**Aufgabe 1**
Nenne alle Bereiche, in denen es laut dem Artikel zur Generation X noch alte Nazis gab.
**Aufgabe 2**
Schreib bitte den Abschnitt des Artikels zur Generation X zwischen „Die erste Generation“ und „was leisten können.“ einschließlich wörtlich ab.

# taz.de -- Trotz der Generation X: Als die Zukunft noch egal war
       
       > Die Generation X wuchs in einer Gegenwart auf, in der viel konsumiert und
       > wenig protestiert wurde. Eine Selbstkritik.
       
 (IMG) Bild: Babyboomer gegen die Wiederaufbereitungsanlage Wackersdorf in München 1986
       
       Wir sind wirklich hoffnungsvoll gestartet. Wir – damit meine ich die Kinder
       der Achtziger, geboren irgendwann zwischen Ende der Sechziger und Mitte der
       Siebziger in der BRD. Dieses Wir ist [1][natürlich ein hypothetisches,
       konstruiert] aus ganz persönlichen Erfahrungen und einem naturgemäß völlig
       unvollständigen Datenabgleich.
       
       Die erste Generation ohne direkte Auswirkungen eines Krieges, von den alten
       Nazis in der Familie, der Nachbarschaft und dem Schuldienst mal abgesehen.
       Es ging ums Wohlstandsichern, Häuschen abbezahlen, sich was leisten können.

**Vorliegende Zeilen**
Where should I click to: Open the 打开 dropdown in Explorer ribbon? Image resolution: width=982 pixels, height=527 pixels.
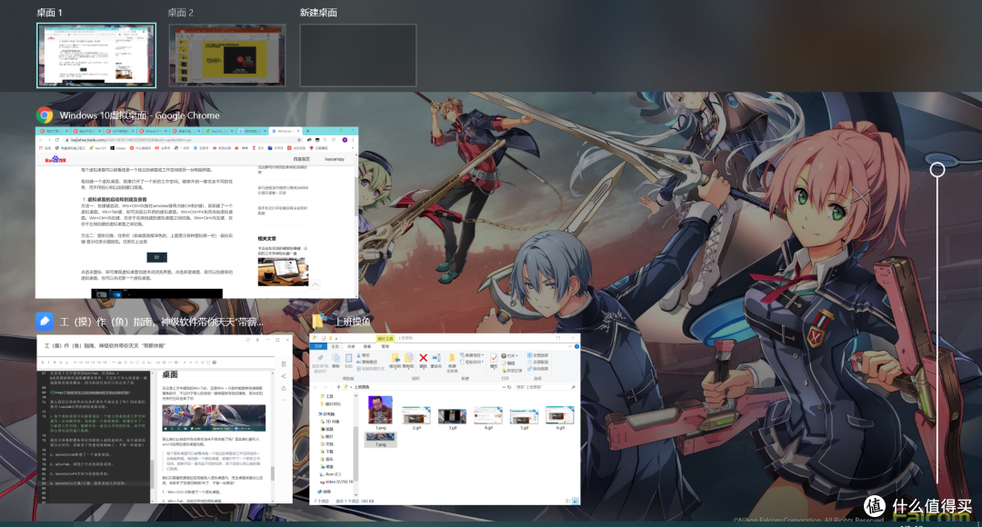pyautogui.click(x=510, y=355)
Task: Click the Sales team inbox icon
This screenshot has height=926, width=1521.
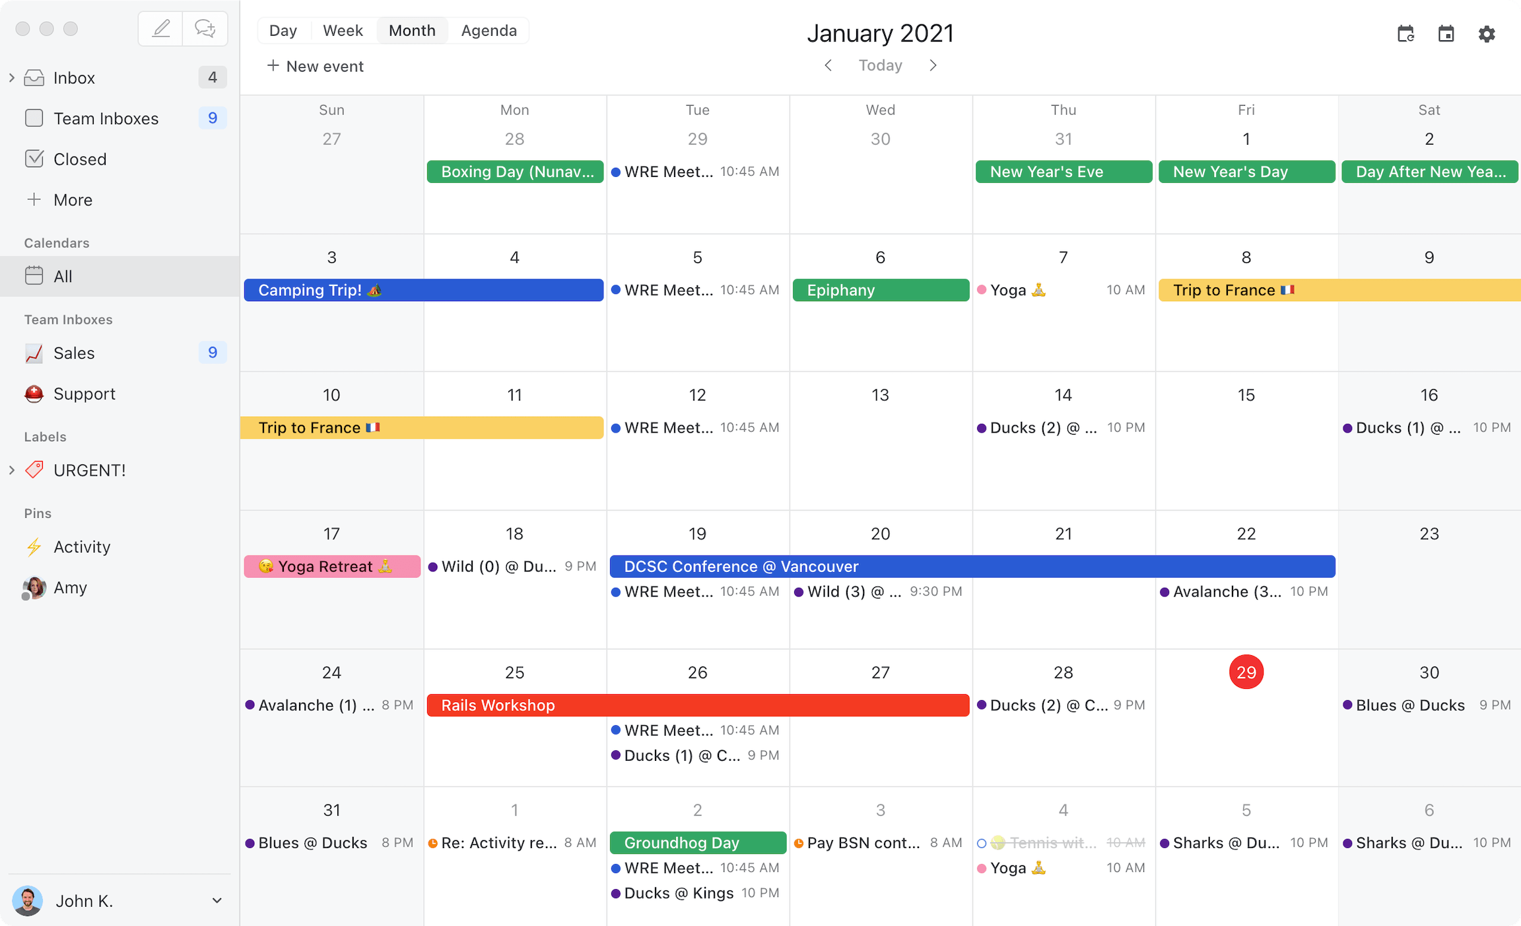Action: click(x=32, y=353)
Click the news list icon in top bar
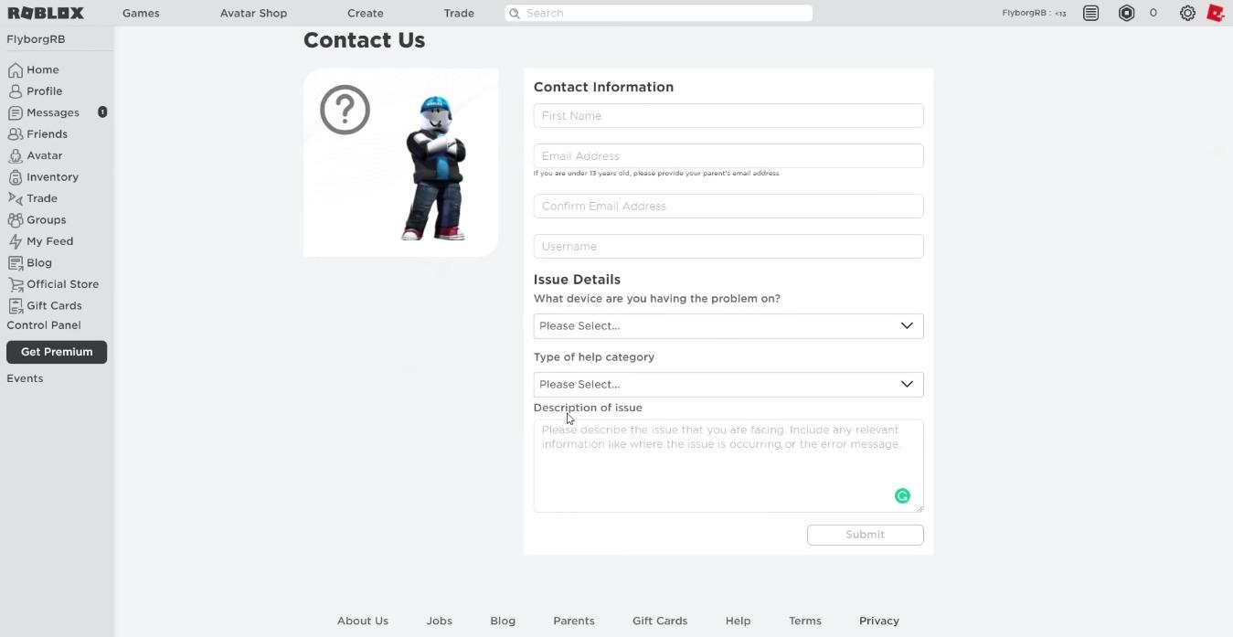Viewport: 1233px width, 637px height. pos(1090,13)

**Ausgearbeitete Lösung 1**
- Familie
- Nachbarschaft
- Schuldienst

**Ausgearbeitete Lösung 2**
Die erste Generation ohne direkte Auswirkungen eines Krieges, von den alten
       Nazis in der Familie, der Nachbarschaft und dem Schuldienst mal abgesehen.
       Es ging ums Wohlstandsichern, Häuschen abbezahlen, sich was leisten können.